Without going into spoilers, what becomes obvious from the book, is that Adamson was a complex, contradictory man, both petty and magnanimous, outgoing and shy, etc etc . Basically he was just a normal guy then. The contradiction being, of course, that the man whose catchphrase was "stay alive" killed himself, and not by drunken accident either, the book makes this clear, it was rather shocking.
Without any contributions from members of either band (Skids or BC) - because they are holding out for their own official books, then there's nothing here that probably can't be found on the internet. But Mr Glenn somehow manages to pull together a coherent book. Definitely worth the money, even if only because there are absolutely no other books on Stuart Adamson.
on 17 April 2014
The first album I bought was "Scared To Dance" and the first gig I went to was Big Country in 1985 so I feel that Stuart Adamson has been key to my musical education (and continuing journey !). This book gives a fantastic insight into Stuart tried to remain grounded whilst in the rock and roll machine but ultimately struggled to deal with his personal demons. Highly recommend !
'Stuart Adamson : In A Big Country' charts the rise of his career, from the beginning with Skids to his heyday as the lead man of Big Country.

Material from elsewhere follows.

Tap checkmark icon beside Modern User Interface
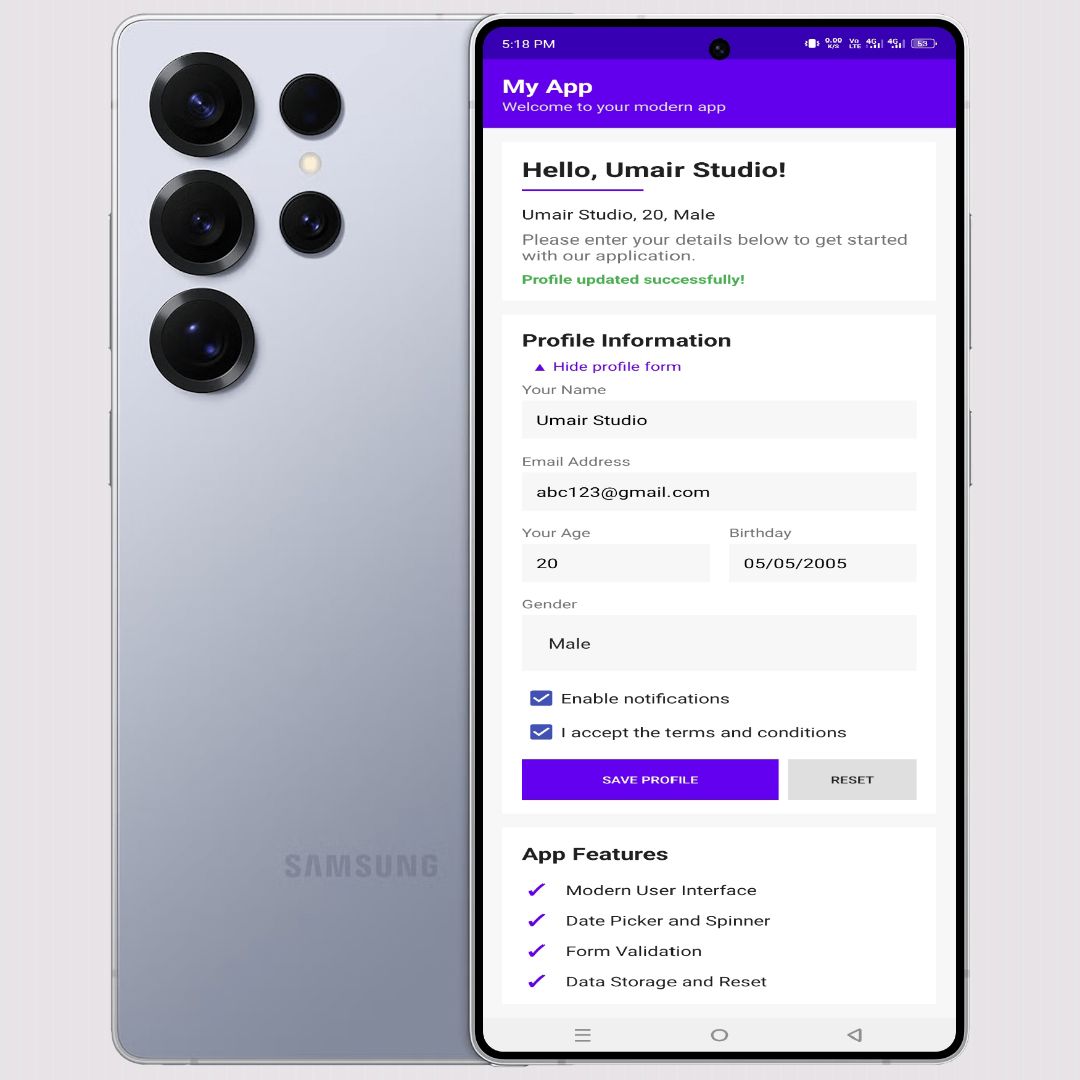1080x1080 pixels. [x=537, y=890]
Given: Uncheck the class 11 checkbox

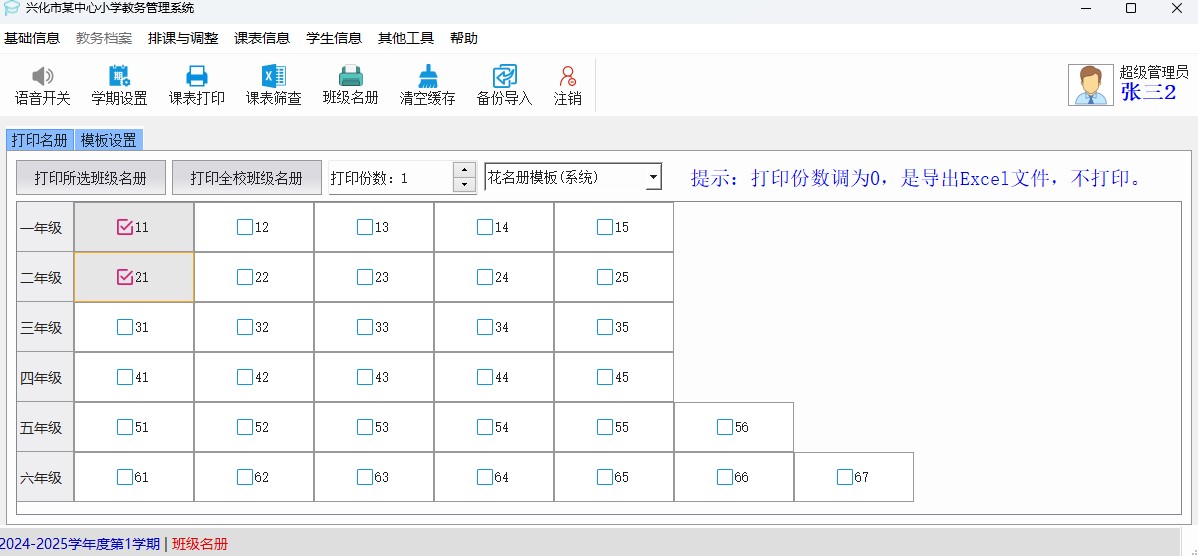Looking at the screenshot, I should [x=125, y=227].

This is more of a biography of Stuart's music, than of his life and details in detail the rise of Skids and the world-wide success of Big Country.
Stuart Adamson was one of the most respected guitarists in rock and Big Country were one of the most successful bands of the 80s. With fans including U2, Simple Minds and The Manic Street Preachers.
Stuart Adamson was an intense man, who loved music, Scotland and football. His morals and beliefs often lead to him leaving the music scene, only to reappear a few months later. During the height of his career he played venues all over the world with some of the greatest rock stars of all time.
It is clear though, from this book, that underneath the glamour there was a guy with alot of issues - he married twice and finally gave up the rock star life to live in Nashville.
As a massive Stuart Adamson fan, I found this book an excellent read - bringing back many memories and also learning things about Stuart and the band that I was not aware of.